Today, my blog will be about my experience of writing this blog. Not just about the writing of it but about my relationship with it–how I got obsessed with it, how I kept checking it, how a yellow little notification button bringing likes and comments made my heart skip a beat every time, how I began to see the world through a list of little flags with numbers against them showing readers near and far. It will be about love, about envy, about obsession and finally, about my attempt to get a hold over it.
It will be about the experience of creating something and setting it out into the world and seeing it grow, about the process of democratic writing, about seeing how good writing exposed to the world can rise through unknown readers and how bad writing is punished by a dead spread on a static page with no movement in something as cold and tangible as site graphs and statistics.
It’s also about growth, about compromise, about settling for what the world wants you to be, about taming yourself, about paring your rough edges, sometimes painfully, to become part of a larger community.
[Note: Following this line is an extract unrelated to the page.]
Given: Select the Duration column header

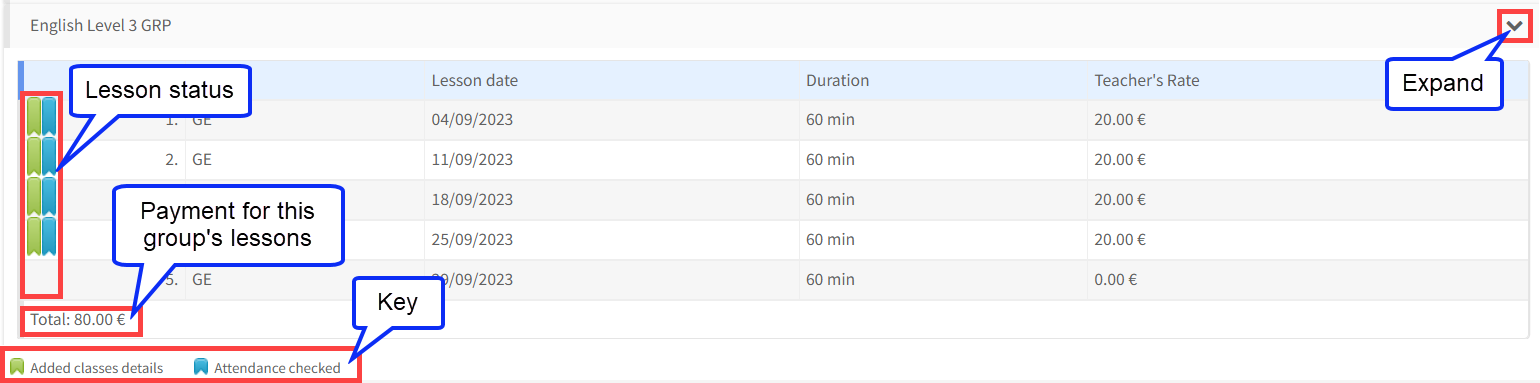Looking at the screenshot, I should click(x=837, y=80).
In short, the experience of blogging as a microcosm of social life.
I’ve never felt this way about other kinds of publishing. In those, often considered the highbrow modes, long documents go into a black hole of the system, for several months, sometimes years, and then, by some mysterious process of black magic, an email or a note arrives, with the final verdict.
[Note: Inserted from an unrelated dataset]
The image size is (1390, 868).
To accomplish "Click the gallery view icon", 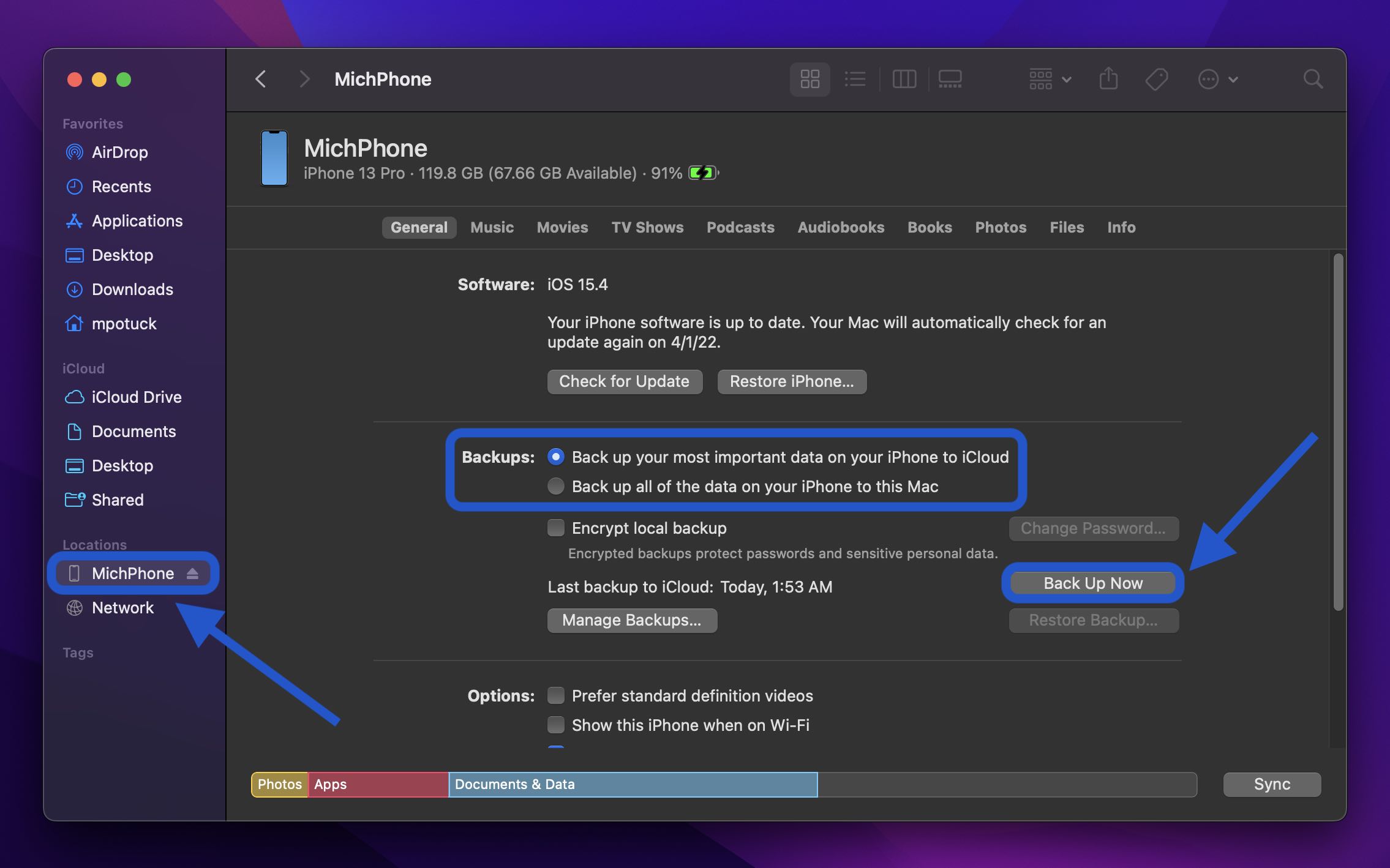I will coord(949,79).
By the time you’re reading it, you may be someone else–another person, in a different phase of life. It either matters too much or doesn’t matter at all, an impersonal note from an unknown hand. You either make a note of it on a chart under the rejected list or you just put it in the trash with the rotting chicken bones and the discarded grocery bags that will always live on in some landfill or other, choking the weeds to death.
Blogging starts at first as a young man’s creative process, a young woman’s project at what exactly she wants to be, of making his way in the world as he sees himself to be, to push through the world like a lightning star without changing herself, without caring what others think.
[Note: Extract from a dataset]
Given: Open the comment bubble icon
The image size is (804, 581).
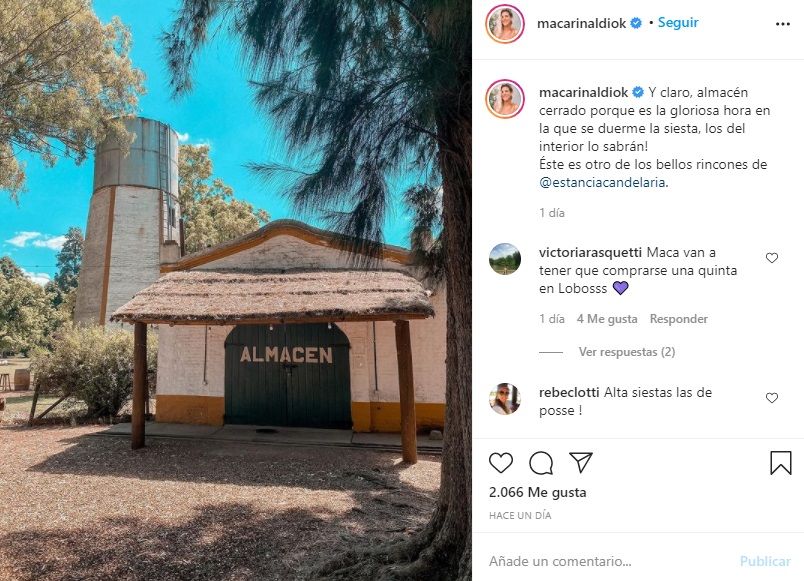Looking at the screenshot, I should 541,463.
Then, with the love comes the seduction, the rewards of being what one has to be to be liked. For the loneliness of the static page is too much, it takes a strong heart to survive in the abandoned wilderness of the bloggers’ wasteland amongst the ruins of abandoned edifices started with hope and love. And then one stands back and thinks.
The pain and the seduction and the phantasmagoric wasteland, inevitable in the distance, makes the blogger move around topics, break deep thoughts into small nuggets of paragraphs, wrench continuous ideas into neat little bullets, put in unnecessary decorations from Zemanta and go for easy, unequivocal conclusions. This is just the start of the process even without any consideration of search engine optimization.
If you create a living thing, you don’t want to see it mummified within a few weeks of its life, or create several clones of it, like the multi-headed hydra of the creative process, all to be put in glass cages at the museum inside your head.
Your personal expense of spirit in a waste of shame as blogger hubris in action.
What started as the lightning star then is tamed into the household light bulb. The inevitable fossilization of genre, of youth growing to old age, afraid of flickering, of not being steady and durable, of not providing enough light.
The freedom becomes chaos, the endless possibilities of the blog necessitates magic fingers that lift you and yours out of the chaos of the blogosphere through SEO suggestions that houses you in the choking, if comfortable cage. The space is painted, the limits set, the thoughts packaged, the product branded and ready to go. The parrot learns to talk.
But isn’t that what writing and growing old is all about? There is no self before perception, writing without audience, pain and pleasure without sense perception. You cannot make chairs if no one’s there to sit on, and you cannot serve a curry at a burger joint. If you’re really someone who matters, you might just be able to combine curry and burger and rename the new concoction after yourself and hold on to that brand until a bigger guy flexes his muscles and takes it from you and markets it globally under his golden arches. You forget about the nuances of fifty different curries you’ve known, nuances that your grandmother put her soul into in front of a coal fire every day of her life. That’s genre, that’s maturity, that’s socialization.
So now I’ll separate my little creation from me, no longer worry about every little step it takes as it grows almost two months old, as it talks to people on its own, learns to adapt to the world, develops its own anxieties and tastes its own rewards. I’ll still worry about overdressing it as I send it out to your party, and I’ll still probably keep checking those orange buttons like the novice that I am, for I find your silence killing.
I cannot be funny all the time though. Or useful.
For no reason at all, I got to reading Robert Browning’s Rabbi Ben Ezra, quite out of context but mostly because it’s sad and it’s hopeful, in a sad way.
That’s been blogging for me.
Here are the lines:
Grow old along with me!
The best is yet to be,
The last of life, for which the first was made:
Our times are in His hand
Who saith “A whole I planned,
Youth shows but half; trust God: see all, nor be afraid!”